= Environmental Water Quality Chile =

Chile's privatization of water has led to many environmental problems. Since water tends to flow towards money it is being over-allocated to industries such as mining and agriculture. Of course, the ecosystem itself cannot commit any money to securing water rights and the DGA has no powers for legislation, all it can do is monitor the worsening situation. This is especially true in the northern Atacama Region. In some regions of the north the Atacama regional governor has given out water permits totaling 16,000 cubic meters per second where it has been shown that replenishment rates are near 4,000 cubic meters per second. This imbalance causes water scarcity, which combined with warmer temperatures and less rainfall, has stressed local ecosystems immensely. In the Metropolitan Region of Santiago there has been an increase in wildfires and the country is hard pressed to keep up with mitigation efforts. In 2009 there were at least 290 fires, up from 143 in 2008, burning about 1035 hectares of land.
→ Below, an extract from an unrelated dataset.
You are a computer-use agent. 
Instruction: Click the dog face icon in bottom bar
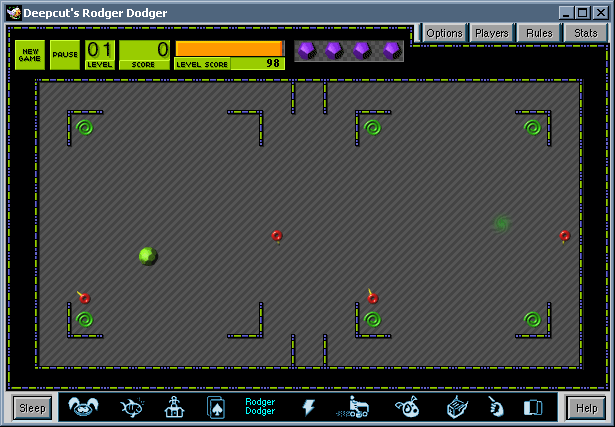[x=83, y=407]
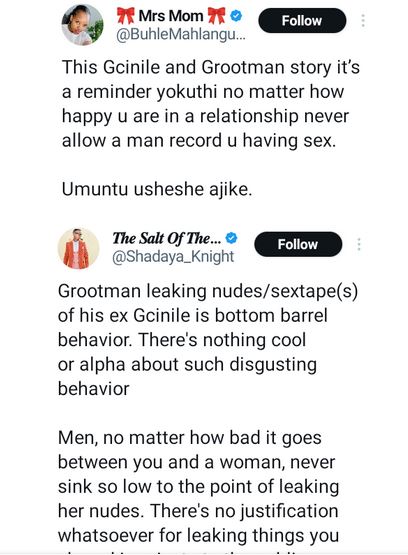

Besides lowering the amount of water available, mining and other industrial activities release a large amount of hazardous chemicals and heavy metals such as chrome, lead, copper, mercury, and nickel into rivers and municipal sewage systems. These metals are known to cause cancers and other neurological diseases. It is estimated that only between 5 and 15 percent of sewage is actually treated, while the remainder is pumped raw into streams and the ocean itself. Solid industrial waste is often sent to landfills where it is exposed to precipitation and surface runoff. This ultimately ends up in streams, or worse, the groundwater aquifer where drinking water is obtained.

In 2000 an assessment determined that a one-time investment of $1.4 million by the industrial firms would generate an annual savings of $1.9 million and a 32 percent reduction in pollution. The assessment showed that it is possible to reduce pollution and save money, if the companies are willing or if the government takes stronger action. It is unlikely companies will take this action their own since the Chilean government is severely lacking in environmental regulation enforcement. That it not to say that there are no incentives for companies to treat industrial wastewater, however. The Santiago water and sewage utility – a private company – imposes charges based on the concentration of industrial effluent and places limits on the maximum amount of major pollutants. It charges the companies a large amount if their waste levels are too high, a stronger incentive to reduce pollution. This demonstrates that companies are receptive to incentives and penalties if they are implemented. If enough social pressure is put on the government perhaps legislation can be enacted to reduce the environmental impact from major industries that have been given much leniency thus far.